The answer was not far to seek. Was it not to give her time and opportunity to assume her disguise? He felt it must be so.

The lady was her natural self—other than in name—on board the Olympic, and having no opportunity to alter her appearance, she had passed through the customs in the same character. Hence the ship’s staff and the customs officer had instantly recognised her photograph. But it was obvious that her impersonation of Mrs. Root must begin before she interviewed the Southampton police, and that accounted for the hesitation of Sergeant McAfee and the people in London in identifying her. She had therefore made herself up between passing through the customs at, say, eleven o’clock, and calling on the Sergeant at three. Where was she during those four hours?

He put himself in her place. Confronted with her problem, what would he have done?

Gone to a hotel, unquestionably. Taken a room in which to assume the disguise. Had Mrs. X engaged a bedroom in one of the Southampton hotels for that afternoon?

As he thought over the thing, further probabilities occurred to him. The lady would go up to her bedroom as one person and come down as another. Therefore, surely, the larger the hotel, the less chance of the transformation being observed. One of a crowd, she would go to the reception office and engage a room for a few hours’ rest, and pay for it then and there. Then, having accomplished the make-up, she would slip out, unobserved in the stream of passers-by. Yes, French felt sure he was on the right track, and, with a fresh accession of energy, he jumped to his feet, knocked out his pipe, and left the building.

He called first at the South Western and made his inquiries. But here he drew blank. At the Dolphin he had no better luck, but at the Polygon he found what he wanted. After examining the records, the reception clerk there was able to recall the transaction. About midday an American lady had come in, and saying she wanted a few hours’ rest before catching the 5.26 to London, had engaged a bedroom on a quiet floor until that hour. She had registered, and French, on looking up the book, was delighted to find once more the handwriting of the lady of the cheques. It was true that on this occasion she figured as Mrs. Silas R. Clamm, of Hill Drive, Boston, Mass.; but knowing what he knew of her habits, French would have been surprised to have found a name he had seen before.

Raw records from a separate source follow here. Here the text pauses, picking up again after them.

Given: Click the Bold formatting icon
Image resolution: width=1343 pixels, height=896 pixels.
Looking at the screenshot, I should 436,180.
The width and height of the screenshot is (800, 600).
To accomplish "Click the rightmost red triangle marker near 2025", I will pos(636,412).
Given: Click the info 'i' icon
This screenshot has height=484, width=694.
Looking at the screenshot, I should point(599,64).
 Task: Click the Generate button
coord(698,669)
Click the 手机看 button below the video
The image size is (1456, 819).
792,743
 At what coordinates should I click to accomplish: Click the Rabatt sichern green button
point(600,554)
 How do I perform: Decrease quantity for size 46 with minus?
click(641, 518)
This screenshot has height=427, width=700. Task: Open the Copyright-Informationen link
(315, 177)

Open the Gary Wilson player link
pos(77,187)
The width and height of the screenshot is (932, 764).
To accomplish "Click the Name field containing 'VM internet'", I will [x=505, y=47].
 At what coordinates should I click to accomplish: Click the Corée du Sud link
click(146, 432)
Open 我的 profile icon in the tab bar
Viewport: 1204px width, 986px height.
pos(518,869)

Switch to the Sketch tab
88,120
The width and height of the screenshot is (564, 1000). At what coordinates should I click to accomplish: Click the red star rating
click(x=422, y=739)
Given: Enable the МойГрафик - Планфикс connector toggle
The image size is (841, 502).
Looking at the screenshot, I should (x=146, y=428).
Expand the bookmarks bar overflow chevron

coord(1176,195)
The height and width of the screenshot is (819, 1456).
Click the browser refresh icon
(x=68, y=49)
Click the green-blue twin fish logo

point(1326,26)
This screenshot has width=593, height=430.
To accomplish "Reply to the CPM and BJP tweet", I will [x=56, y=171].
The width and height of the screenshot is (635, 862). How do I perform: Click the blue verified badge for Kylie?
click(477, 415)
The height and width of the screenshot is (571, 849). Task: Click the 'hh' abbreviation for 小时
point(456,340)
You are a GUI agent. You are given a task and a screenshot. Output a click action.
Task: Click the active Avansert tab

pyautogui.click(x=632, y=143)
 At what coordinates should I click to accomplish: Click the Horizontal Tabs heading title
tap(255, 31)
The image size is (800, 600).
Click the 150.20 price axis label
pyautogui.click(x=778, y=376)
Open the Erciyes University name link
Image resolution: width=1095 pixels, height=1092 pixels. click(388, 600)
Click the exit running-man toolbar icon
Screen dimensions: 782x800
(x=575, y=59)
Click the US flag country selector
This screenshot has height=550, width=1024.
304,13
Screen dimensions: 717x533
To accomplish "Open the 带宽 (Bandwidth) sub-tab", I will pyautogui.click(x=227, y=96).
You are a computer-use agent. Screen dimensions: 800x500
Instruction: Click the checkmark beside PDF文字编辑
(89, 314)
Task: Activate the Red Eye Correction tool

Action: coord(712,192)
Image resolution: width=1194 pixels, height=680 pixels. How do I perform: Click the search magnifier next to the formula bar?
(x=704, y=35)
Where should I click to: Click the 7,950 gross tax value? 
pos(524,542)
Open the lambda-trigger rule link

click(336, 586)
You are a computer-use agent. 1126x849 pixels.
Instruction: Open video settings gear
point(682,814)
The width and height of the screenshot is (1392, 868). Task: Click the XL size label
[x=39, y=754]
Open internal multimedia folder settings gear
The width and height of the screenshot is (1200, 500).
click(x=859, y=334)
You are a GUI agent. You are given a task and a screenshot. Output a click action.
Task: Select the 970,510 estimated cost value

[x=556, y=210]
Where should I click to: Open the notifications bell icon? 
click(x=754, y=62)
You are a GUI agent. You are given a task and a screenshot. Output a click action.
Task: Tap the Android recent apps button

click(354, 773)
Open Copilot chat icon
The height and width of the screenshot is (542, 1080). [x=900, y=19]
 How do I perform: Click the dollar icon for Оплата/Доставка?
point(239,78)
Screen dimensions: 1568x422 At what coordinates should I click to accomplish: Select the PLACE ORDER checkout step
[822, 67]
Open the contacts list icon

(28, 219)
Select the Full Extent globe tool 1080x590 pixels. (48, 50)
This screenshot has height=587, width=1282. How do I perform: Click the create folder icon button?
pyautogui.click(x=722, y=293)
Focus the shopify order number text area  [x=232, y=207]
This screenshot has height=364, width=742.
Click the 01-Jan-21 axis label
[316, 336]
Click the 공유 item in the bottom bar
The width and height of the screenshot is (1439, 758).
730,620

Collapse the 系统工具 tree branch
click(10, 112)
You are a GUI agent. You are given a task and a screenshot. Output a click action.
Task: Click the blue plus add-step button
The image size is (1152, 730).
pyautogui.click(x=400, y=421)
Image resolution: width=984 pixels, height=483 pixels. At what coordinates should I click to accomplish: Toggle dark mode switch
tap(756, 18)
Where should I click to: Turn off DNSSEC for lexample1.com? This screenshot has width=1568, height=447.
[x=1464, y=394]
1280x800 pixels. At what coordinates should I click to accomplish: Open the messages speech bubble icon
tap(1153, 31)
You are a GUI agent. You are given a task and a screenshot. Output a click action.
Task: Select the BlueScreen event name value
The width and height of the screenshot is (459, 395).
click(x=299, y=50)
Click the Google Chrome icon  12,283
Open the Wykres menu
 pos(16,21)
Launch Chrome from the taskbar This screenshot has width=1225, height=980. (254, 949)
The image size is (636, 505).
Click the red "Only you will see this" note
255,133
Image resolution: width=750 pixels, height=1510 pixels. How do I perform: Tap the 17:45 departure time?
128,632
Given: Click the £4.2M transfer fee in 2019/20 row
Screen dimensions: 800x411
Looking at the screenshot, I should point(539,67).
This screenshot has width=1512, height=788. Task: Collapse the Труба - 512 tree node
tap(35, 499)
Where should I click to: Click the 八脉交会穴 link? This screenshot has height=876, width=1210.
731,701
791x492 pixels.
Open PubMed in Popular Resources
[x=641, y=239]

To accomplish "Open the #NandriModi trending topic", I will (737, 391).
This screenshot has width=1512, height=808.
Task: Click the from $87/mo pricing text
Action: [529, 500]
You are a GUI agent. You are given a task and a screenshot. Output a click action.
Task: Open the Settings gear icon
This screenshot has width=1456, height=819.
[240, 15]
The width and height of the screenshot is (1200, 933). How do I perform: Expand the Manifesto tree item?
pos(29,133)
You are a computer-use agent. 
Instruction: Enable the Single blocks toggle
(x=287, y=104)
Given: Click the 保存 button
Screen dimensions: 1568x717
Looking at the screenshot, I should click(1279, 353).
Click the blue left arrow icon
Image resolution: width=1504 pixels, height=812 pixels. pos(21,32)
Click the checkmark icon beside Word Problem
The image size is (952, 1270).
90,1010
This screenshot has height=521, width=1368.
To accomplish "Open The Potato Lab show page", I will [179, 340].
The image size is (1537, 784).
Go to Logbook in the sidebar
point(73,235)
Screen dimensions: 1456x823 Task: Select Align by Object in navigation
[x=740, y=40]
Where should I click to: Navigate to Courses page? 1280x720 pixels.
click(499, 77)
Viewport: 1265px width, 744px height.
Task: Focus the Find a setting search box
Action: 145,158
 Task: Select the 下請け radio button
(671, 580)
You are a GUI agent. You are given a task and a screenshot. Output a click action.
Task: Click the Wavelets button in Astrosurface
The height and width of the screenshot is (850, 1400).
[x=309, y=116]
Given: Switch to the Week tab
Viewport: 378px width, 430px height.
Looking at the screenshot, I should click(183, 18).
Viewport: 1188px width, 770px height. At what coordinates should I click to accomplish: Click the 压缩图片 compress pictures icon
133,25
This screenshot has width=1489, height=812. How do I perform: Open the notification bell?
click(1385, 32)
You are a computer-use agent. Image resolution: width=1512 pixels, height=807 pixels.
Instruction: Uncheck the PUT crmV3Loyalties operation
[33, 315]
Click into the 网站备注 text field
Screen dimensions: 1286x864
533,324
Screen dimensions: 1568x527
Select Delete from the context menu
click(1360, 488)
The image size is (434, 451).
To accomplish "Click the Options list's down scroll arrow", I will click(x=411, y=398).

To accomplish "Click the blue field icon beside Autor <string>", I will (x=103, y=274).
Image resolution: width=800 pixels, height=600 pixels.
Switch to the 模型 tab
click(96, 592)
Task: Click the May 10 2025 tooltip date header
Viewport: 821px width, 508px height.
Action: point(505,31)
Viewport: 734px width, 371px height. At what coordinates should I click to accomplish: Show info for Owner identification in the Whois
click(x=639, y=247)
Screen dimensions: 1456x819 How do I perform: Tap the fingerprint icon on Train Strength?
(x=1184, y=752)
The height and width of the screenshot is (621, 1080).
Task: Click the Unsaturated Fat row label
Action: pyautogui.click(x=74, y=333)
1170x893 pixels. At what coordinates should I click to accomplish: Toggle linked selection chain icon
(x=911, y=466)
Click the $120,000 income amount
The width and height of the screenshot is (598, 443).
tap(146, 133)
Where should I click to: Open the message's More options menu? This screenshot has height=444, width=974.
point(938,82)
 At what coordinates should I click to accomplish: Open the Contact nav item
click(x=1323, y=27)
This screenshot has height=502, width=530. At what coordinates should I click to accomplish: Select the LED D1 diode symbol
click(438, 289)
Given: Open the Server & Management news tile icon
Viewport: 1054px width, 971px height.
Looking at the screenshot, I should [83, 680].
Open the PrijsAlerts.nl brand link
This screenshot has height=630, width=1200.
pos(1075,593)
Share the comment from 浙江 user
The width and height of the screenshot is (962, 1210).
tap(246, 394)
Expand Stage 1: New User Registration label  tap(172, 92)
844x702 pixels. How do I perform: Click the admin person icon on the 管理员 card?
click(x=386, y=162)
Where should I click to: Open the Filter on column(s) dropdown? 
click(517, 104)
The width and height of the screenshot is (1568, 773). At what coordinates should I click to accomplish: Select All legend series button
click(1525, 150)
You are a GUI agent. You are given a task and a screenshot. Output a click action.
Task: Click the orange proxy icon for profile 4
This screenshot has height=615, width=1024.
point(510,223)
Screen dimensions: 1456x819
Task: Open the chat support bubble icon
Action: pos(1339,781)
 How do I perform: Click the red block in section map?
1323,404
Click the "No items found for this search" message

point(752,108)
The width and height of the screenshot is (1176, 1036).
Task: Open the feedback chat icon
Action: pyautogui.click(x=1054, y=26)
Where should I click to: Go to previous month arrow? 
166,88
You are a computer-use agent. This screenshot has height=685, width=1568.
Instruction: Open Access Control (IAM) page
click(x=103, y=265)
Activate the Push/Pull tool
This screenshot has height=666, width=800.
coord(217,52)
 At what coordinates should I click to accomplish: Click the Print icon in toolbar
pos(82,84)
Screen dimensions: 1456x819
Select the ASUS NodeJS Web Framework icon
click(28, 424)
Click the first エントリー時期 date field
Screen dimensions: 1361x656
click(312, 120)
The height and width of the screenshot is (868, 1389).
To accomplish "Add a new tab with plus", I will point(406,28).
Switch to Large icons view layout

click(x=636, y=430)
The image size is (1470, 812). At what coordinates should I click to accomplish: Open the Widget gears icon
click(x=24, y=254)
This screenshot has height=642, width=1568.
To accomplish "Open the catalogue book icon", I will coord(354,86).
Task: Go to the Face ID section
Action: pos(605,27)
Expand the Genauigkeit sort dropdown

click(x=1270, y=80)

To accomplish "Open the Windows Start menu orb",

At first he was delighted at so striking a confirmation of his theory, but as he pursued his inquiries his satisfaction vanished, and once more depression and exasperation swept over him. For the reception clerk could not remember anything more than the mere fact of the letting of the room, and no one else in the building remembered the woman at all. With his usual pertinacity, he questioned all who might have come in contact with her, but from none of them did he receive the slightest help. That Mrs. X had made herself up at the hotel for her impersonation stunt was clear, but unfortunately it was equally clear that she had vanished from the building without leaving any trace.

The worst of the whole business was that he didn’t see what more he could do. The special clues upon which he had been building had failed him, and he felt there was now nothing for it but to fall back on the general one of the photographs. One of the portraits was excellently clear as to details, and he decided he would have an enlargement made of Mrs. X, and circulate it among the police in the hope that some member at some time might recognise the lady. Not a very hopeful method certainly, but all he had left.

He took an evening train from the West Station, and a couple of hours afterwards reached his home, a thoroughly tired and disgruntled man.